Hold the Manufacturer of the Vehicle Liable
Another of the more obvious solutions is just to hold the company that produces the self-driving car responsible for accidents it causes. After all, the technology company that built the car is the one that programmed the car's software. If that software malfunctions and causes an accident, then it is clear that the manufacturer should be liable. The problem with this scenario is that it would effectively kill the self-driving car industry. If every tech company that produces self-driving automobiles is legally liable for any accidents they cause, virtually no company would be willing to take on that level of risk. On the upside, there would no longer be an issue of self-driving vehicle liability because there likely would be no more self-driving vehicles.
Hold the Car Liable as a Legal Person
"Legal personhood" is a distinct concept that is much broader than the common definition of "personhood." The legal concept of personhood is not so much concerned with who is or is not a human person, but rather, who (or what) is able to be hauled into court. A notable example of non-human legal persons are corporations; they have no flesh or blood, but they are certainly subject to legal liability. In his book Robots are People Too,3 lawyer John Frank Weaver argues that the law should recognize robots as legal persons so that they can be treated as insurable entities similar to corporations and people. That way, the robot's legal liability would be self-contained. The benefits of a system like this are two-fold in that it allows the owner of the self-driving vehicle and the company who produced it to both avoid liability for accidents. The disadvantage of a system like this would be that, by not assigning liability to individual human people, this could lead to a mass evasion of personal responsibility.

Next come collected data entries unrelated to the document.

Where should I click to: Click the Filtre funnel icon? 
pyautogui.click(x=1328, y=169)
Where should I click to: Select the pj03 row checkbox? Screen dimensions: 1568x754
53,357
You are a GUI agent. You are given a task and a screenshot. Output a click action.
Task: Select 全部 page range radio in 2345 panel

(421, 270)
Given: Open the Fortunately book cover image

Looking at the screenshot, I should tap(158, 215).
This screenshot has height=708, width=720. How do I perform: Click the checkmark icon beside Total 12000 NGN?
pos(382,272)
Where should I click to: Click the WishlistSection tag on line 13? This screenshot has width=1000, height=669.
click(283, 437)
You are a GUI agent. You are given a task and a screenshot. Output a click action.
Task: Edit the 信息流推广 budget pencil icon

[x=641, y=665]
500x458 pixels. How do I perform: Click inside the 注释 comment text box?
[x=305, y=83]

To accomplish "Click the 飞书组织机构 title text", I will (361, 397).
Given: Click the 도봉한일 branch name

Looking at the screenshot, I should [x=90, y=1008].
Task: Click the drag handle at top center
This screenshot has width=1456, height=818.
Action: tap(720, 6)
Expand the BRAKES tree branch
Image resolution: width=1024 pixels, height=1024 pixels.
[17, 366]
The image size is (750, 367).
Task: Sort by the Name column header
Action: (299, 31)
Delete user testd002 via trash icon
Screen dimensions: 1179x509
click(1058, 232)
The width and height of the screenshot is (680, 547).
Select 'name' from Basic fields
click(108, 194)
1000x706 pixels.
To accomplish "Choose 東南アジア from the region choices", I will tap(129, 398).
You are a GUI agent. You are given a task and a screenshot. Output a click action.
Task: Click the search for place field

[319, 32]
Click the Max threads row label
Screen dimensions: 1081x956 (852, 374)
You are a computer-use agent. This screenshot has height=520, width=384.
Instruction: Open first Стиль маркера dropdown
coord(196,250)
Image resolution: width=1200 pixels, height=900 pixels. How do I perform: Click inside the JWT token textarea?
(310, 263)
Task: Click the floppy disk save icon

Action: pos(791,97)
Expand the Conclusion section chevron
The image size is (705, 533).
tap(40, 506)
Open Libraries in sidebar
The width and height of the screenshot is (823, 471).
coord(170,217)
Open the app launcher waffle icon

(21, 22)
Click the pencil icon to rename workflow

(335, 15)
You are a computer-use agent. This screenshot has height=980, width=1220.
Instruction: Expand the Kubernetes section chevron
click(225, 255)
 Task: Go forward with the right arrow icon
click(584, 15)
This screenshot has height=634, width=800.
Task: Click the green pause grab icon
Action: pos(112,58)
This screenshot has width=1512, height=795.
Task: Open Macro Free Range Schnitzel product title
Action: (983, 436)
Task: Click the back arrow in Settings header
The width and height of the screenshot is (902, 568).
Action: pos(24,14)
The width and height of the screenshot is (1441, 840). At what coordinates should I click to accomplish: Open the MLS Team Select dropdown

Proposed Legislation and Policy
State legislatures and federal agencies are already hard at work trying to implement legislation to regulate the self-driving car industry. As of November of 2016, seven states4 (California, Nevada, Utah, North Dakota, Arizona, Tennessee, Florida) and the District of Columbia have enacted legislation regulating self-driving cars either through legislation or executive order, while one other (Michigan), is in the process of doing so. The federal government also plans to get into the self-driving car industry regulation game through the National Highway Traffic Safety Administration (NHTSA). While regulation of drivers through licensing and vehicle registration is traditionally a state responsibility, the federal government intends to regulate the vehicle safety side of self-driving cars.
In September of 2016, the United States Department of Transportation issued a policy paper titled "Accelerating the Next Revolution Roadway Safety"6 to set out the agency's policies for the safe testing and deployment of automated vehicles. The report contains four sections, each of which is summarized below:
15-Point Safety Assessment: This section of the paper identifies a safety assessment for autonomous vehicle manufacturers that would cover the following areas: data recording and sharing, privacy, system safety, vehicle cyber security, human machine interface, crashworthiness, consumer education and training, registration and certification, post-crash behavior, federal, state, and local laws, ethical considerations, operational design domain, object and event detection and response, minimal risk condition, and validation methods.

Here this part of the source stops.